## Exercise data
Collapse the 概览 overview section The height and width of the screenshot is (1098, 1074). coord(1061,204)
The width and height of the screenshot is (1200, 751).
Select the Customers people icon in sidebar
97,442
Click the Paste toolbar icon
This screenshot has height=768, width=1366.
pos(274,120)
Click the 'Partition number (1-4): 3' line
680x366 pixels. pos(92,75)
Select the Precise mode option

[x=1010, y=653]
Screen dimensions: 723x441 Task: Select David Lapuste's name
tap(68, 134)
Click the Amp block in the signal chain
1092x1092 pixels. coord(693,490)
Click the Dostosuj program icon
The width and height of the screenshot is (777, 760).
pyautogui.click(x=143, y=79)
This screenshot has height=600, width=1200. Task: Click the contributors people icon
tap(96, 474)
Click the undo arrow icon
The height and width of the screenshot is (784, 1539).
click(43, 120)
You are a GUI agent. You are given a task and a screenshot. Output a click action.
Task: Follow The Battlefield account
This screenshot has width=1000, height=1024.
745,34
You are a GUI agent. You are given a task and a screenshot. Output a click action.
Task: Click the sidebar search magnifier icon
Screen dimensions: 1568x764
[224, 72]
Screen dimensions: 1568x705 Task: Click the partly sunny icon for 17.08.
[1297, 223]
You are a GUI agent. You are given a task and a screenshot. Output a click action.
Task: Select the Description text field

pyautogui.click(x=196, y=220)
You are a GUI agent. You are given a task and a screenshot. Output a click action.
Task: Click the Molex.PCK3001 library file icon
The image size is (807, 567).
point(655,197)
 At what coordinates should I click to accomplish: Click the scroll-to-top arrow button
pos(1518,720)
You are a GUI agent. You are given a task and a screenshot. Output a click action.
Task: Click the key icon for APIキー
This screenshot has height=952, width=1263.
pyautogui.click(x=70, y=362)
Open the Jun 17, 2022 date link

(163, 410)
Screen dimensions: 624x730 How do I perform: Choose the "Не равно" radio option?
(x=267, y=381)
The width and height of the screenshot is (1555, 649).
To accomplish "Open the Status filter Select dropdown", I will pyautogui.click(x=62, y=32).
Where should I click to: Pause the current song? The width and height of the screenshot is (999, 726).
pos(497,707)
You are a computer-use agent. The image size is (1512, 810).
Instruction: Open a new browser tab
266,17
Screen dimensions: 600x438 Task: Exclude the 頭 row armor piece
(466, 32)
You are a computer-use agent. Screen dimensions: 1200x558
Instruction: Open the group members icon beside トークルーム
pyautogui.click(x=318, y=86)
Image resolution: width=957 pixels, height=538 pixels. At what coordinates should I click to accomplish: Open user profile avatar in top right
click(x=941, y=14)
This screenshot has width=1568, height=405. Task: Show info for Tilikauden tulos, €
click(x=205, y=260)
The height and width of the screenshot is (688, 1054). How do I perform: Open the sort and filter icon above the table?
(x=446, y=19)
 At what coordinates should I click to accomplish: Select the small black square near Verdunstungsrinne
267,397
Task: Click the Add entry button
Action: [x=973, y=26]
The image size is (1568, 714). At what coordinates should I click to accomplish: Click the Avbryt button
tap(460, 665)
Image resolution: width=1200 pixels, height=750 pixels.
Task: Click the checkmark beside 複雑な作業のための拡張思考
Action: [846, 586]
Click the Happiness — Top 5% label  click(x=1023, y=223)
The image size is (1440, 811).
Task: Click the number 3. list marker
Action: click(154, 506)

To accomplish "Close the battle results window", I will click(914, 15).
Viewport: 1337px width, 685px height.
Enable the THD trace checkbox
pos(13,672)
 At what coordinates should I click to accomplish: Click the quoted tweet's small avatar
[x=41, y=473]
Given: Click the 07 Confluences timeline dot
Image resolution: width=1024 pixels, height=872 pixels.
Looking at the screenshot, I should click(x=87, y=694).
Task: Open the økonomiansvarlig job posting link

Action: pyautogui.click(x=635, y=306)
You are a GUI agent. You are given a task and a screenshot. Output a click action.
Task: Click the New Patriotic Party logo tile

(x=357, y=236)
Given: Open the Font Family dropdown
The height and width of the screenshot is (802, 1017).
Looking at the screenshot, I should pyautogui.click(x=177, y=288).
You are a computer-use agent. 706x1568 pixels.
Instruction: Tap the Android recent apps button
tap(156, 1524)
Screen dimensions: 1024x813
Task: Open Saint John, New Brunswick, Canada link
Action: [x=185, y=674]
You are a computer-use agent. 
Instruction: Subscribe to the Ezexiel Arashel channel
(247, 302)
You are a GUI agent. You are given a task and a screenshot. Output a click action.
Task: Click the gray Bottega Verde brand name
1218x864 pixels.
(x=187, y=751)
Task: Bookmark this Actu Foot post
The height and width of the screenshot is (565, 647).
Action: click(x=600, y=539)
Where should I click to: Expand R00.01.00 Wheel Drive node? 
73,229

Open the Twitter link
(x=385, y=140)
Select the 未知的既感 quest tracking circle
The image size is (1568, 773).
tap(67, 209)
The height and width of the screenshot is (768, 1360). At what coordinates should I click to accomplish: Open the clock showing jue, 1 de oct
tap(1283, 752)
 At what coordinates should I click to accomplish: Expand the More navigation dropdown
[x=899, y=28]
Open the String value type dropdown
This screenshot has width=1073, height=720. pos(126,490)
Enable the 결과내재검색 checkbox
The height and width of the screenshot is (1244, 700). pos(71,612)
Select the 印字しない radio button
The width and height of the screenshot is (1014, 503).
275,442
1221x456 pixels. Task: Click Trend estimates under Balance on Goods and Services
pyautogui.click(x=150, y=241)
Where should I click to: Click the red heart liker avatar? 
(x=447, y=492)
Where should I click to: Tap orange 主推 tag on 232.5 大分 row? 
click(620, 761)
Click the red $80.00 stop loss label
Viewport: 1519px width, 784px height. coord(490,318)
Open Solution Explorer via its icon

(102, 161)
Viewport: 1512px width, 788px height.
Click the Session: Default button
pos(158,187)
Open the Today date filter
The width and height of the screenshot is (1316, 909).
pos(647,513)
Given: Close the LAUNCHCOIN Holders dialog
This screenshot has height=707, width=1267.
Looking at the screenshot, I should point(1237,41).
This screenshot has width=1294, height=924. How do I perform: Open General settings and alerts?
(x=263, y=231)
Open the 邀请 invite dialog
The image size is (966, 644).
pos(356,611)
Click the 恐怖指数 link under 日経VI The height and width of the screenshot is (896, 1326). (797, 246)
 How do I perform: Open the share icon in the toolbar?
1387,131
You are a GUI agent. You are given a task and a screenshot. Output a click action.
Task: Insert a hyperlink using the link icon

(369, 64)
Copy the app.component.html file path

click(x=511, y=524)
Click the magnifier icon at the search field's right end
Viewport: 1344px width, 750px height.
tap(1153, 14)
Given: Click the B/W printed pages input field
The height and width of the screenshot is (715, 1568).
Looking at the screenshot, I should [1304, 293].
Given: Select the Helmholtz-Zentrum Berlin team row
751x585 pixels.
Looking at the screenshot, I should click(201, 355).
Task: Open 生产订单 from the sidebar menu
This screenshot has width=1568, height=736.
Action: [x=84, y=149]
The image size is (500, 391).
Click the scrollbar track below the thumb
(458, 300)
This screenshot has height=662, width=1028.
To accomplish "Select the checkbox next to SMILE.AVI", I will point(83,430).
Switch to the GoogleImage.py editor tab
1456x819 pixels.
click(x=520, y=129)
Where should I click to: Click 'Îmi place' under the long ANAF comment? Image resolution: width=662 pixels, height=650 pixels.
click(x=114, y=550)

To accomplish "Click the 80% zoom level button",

## What is needed
Give back the full listing above verbatim.

## Result of the task
Collapse the 概览 overview section The height and width of the screenshot is (1098, 1074). coord(1061,204)
The width and height of the screenshot is (1200, 751).
Select the Customers people icon in sidebar
97,442
Click the Paste toolbar icon
This screenshot has height=768, width=1366.
pos(274,120)
Click the 'Partition number (1-4): 3' line
680x366 pixels. pos(92,75)
Select the Precise mode option

[x=1010, y=653]
Screen dimensions: 723x441 Task: Select David Lapuste's name
tap(68, 134)
Click the Amp block in the signal chain
1092x1092 pixels. coord(693,490)
Click the Dostosuj program icon
The width and height of the screenshot is (777, 760).
pyautogui.click(x=143, y=79)
This screenshot has height=600, width=1200. Task: Click the contributors people icon
tap(96, 474)
Click the undo arrow icon
The height and width of the screenshot is (784, 1539).
click(43, 120)
You are a GUI agent. You are given a task and a screenshot. Output a click action.
Task: Follow The Battlefield account
This screenshot has width=1000, height=1024.
745,34
You are a GUI agent. You are given a task and a screenshot. Output a click action.
Task: Click the sidebar search magnifier icon
Screen dimensions: 1568x764
[224, 72]
Screen dimensions: 1568x705 Task: Click the partly sunny icon for 17.08.
[1297, 223]
You are a GUI agent. You are given a task and a screenshot. Output a click action.
Task: Select the Description text field

pyautogui.click(x=196, y=220)
You are a GUI agent. You are given a task and a screenshot. Output a click action.
Task: Click the Molex.PCK3001 library file icon
The image size is (807, 567).
point(655,197)
 At what coordinates should I click to accomplish: Click the scroll-to-top arrow button
pos(1518,720)
You are a GUI agent. You are given a task and a screenshot. Output a click action.
Task: Click the key icon for APIキー
This screenshot has height=952, width=1263.
pyautogui.click(x=70, y=362)
Open the Jun 17, 2022 date link

(163, 410)
Screen dimensions: 624x730 How do I perform: Choose the "Не равно" radio option?
(x=267, y=381)
The width and height of the screenshot is (1555, 649).
To accomplish "Open the Status filter Select dropdown", I will pyautogui.click(x=62, y=32).
Where should I click to: Pause the current song? The width and height of the screenshot is (999, 726).
pos(497,707)
You are a computer-use agent. The image size is (1512, 810).
Instruction: Open a new browser tab
266,17
Screen dimensions: 600x438 Task: Exclude the 頭 row armor piece
(466, 32)
You are a computer-use agent. Screen dimensions: 1200x558
Instruction: Open the group members icon beside トークルーム
pyautogui.click(x=318, y=86)
Image resolution: width=957 pixels, height=538 pixels. At what coordinates should I click to accomplish: Open user profile avatar in top right
click(x=941, y=14)
This screenshot has width=1568, height=405. Task: Show info for Tilikauden tulos, €
click(x=205, y=260)
The height and width of the screenshot is (688, 1054). How do I perform: Open the sort and filter icon above the table?
(x=446, y=19)
 At what coordinates should I click to accomplish: Select the small black square near Verdunstungsrinne
267,397
Task: Click the Add entry button
Action: [x=973, y=26]
The image size is (1568, 714). At what coordinates should I click to accomplish: Click the Avbryt button
tap(460, 665)
Image resolution: width=1200 pixels, height=750 pixels.
Task: Click the checkmark beside 複雑な作業のための拡張思考
Action: [846, 586]
Click the Happiness — Top 5% label  click(x=1023, y=223)
The image size is (1440, 811).
Task: Click the number 3. list marker
Action: click(154, 506)

To accomplish "Close the battle results window", I will click(914, 15).
Viewport: 1337px width, 685px height.
Enable the THD trace checkbox
pos(13,672)
 At what coordinates should I click to accomplish: Click the quoted tweet's small avatar
[x=41, y=473]
Given: Click the 07 Confluences timeline dot
Image resolution: width=1024 pixels, height=872 pixels.
Looking at the screenshot, I should click(x=87, y=694).
Task: Open the økonomiansvarlig job posting link

Action: pyautogui.click(x=635, y=306)
You are a GUI agent. You are given a task and a screenshot. Output a click action.
Task: Click the New Patriotic Party logo tile

(x=357, y=236)
Given: Open the Font Family dropdown
The height and width of the screenshot is (802, 1017).
Looking at the screenshot, I should pyautogui.click(x=177, y=288).
You are a computer-use agent. 706x1568 pixels.
Instruction: Tap the Android recent apps button
tap(156, 1524)
Screen dimensions: 1024x813
Task: Open Saint John, New Brunswick, Canada link
Action: [x=185, y=674]
You are a computer-use agent. 
Instruction: Subscribe to the Ezexiel Arashel channel
(247, 302)
You are a GUI agent. You are given a task and a screenshot. Output a click action.
Task: Click the gray Bottega Verde brand name
1218x864 pixels.
(x=187, y=751)
Task: Bookmark this Actu Foot post
The height and width of the screenshot is (565, 647).
Action: click(x=600, y=539)
Where should I click to: Expand R00.01.00 Wheel Drive node? 
73,229

Open the Twitter link
(x=385, y=140)
Select the 未知的既感 quest tracking circle
The image size is (1568, 773).
tap(67, 209)
The height and width of the screenshot is (768, 1360). At what coordinates should I click to accomplish: Open the clock showing jue, 1 de oct
tap(1283, 752)
 At what coordinates should I click to accomplish: Expand the More navigation dropdown
[x=899, y=28]
Open the String value type dropdown
This screenshot has width=1073, height=720. pos(126,490)
Enable the 결과내재검색 checkbox
The height and width of the screenshot is (1244, 700). pos(71,612)
Select the 印字しない radio button
The width and height of the screenshot is (1014, 503).
275,442
1221x456 pixels. Task: Click Trend estimates under Balance on Goods and Services
pyautogui.click(x=150, y=241)
Where should I click to: Click the red heart liker avatar? 
(x=447, y=492)
Where should I click to: Tap orange 主推 tag on 232.5 大分 row? 
click(620, 761)
Click the red $80.00 stop loss label
Viewport: 1519px width, 784px height. coord(490,318)
Open Solution Explorer via its icon

(102, 161)
Viewport: 1512px width, 788px height.
Click the Session: Default button
pos(158,187)
Open the Today date filter
The width and height of the screenshot is (1316, 909).
pos(647,513)
Given: Close the LAUNCHCOIN Holders dialog
This screenshot has height=707, width=1267.
Looking at the screenshot, I should point(1237,41).
This screenshot has width=1294, height=924. How do I perform: Open General settings and alerts?
(x=263, y=231)
Open the 邀请 invite dialog
The image size is (966, 644).
pos(356,611)
Click the 恐怖指数 link under 日経VI The height and width of the screenshot is (896, 1326). (797, 246)
 How do I perform: Open the share icon in the toolbar?
1387,131
You are a GUI agent. You are given a task and a screenshot. Output a click action.
Task: Insert a hyperlink using the link icon

(369, 64)
Copy the app.component.html file path

click(x=511, y=524)
Click the magnifier icon at the search field's right end
Viewport: 1344px width, 750px height.
tap(1153, 14)
Given: Click the B/W printed pages input field
The height and width of the screenshot is (715, 1568).
Looking at the screenshot, I should [1304, 293].
Given: Select the Helmholtz-Zentrum Berlin team row
751x585 pixels.
Looking at the screenshot, I should click(201, 355).
Task: Open 生产订单 from the sidebar menu
This screenshot has width=1568, height=736.
Action: [x=84, y=149]
The image size is (500, 391).
Click the scrollbar track below the thumb
(458, 300)
This screenshot has height=662, width=1028.
To accomplish "Select the checkbox next to SMILE.AVI", I will point(83,430).
Switch to the GoogleImage.py editor tab
1456x819 pixels.
click(x=520, y=129)
Where should I click to: Click 'Îmi place' under the long ANAF comment? Image resolution: width=662 pixels, height=650 pixels.
click(x=114, y=550)

To accomplish "Click the 80% zoom level button",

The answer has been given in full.